Dardos envenenados han sustituido el lenguaje diplomático que
debía caracterizar a la secretaria de Estado norteamericana, Hillary
Clinton, a la hora de referirse a un país soberano como lo es Rusia.
Pero, aunque fue ella quien encabezó el coro de críticas por las
últimas elecciones rusas, el asunto ha llegado al propio presidente
Barack Obama quien, con la prepotencia acostumbrada de los
mandatarios del imperio, también se inmiscuyó en asuntos internos de
Moscú, durante una muy reciente conversación telefónica con el
presidente ruso, Dmitri Medvedev.
Ese día se había producido el ingreso de Rusia a la Organización
Mundial de Comercio (OMC), tras largos años de puja.
Cuando más bien se esperaba la felicitación de Obama por el
hecho, del otro lado de la línea, solo escuchó velados
cuestionamientos sobre el proceso electoral, a lo que el mandatario
ruso, con firmeza, respondió: "su opinión no tiene ninguna
importancia, ustedes pueden considerar nuestras elecciones como
quieran. Para hablar francamente, no le damos ninguna importancia a
sus palabras".
Todo este hostigamiento hacia Rusia parece formar parte de un
amplio plan de la administración Obama, que guarda relación estrecha
con la pretensión de cercar a Moscú con el escudo antimisiles que el
Pentágono instala en países de Europa del Este.
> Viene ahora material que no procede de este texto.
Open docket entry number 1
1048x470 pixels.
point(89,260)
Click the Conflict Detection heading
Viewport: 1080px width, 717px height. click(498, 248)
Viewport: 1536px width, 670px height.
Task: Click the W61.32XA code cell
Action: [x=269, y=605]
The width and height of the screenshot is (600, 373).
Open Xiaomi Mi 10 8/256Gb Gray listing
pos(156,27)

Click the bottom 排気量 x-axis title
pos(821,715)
Entre las medidas anunciadas por Medvedev se encuentran misiles
estratégicos de largo alcance más sofisticados, misiles balísticos
de corto alcance en los límites meridionales y occidentales del
país, y la salida del nuevo Start, el tratado ruso-norteamericano
sobre el desarme nuclear, firmado en abril del 2012 por Medvedev y
Obama.
Desde Moscú, la agencia ITAR-TASS citó una entrevista del
secretario del Consejo Nacional de Seguridad de Rusia, Nikolai
Patrushev, el 16 de diciembre con el periódico Argumenty I Fakty, en
la que advirtió que "Moscú no tenía ninguna duda de que Rusia y
China son el blanco del sistema europeo de misiles antibalísticos de
los Estados Unidos y la OTAN".
"Cálculos muy convincentes de nuestros expertos —explicó
Patrushev—, dejan muy en claro que los argumentos sobre la amenaza
para Estados Unidos y Europa desde Irán o Corea Democrática son
invenciones."
Dmitri Rogozin, representante ruso en la OTAN, preguntó
recientemente en una declaración televisada: "¿Cómo podemos nosotros
estar en calma cuando una infraestructura militar ajena, la de
Estados Unidos, ha llegado al área del Mar Negro?"
Son estos elementos los que caracterizan una relación que en la
actualidad Washington ha querido subordinar a sus intereses, o lo
que es peor, que Rusia acepte la humillación.
Todo eso y más podría haber más allá de una simple y provocativa
llamada telefónica desde el despacho imperial de la Casa Blanca.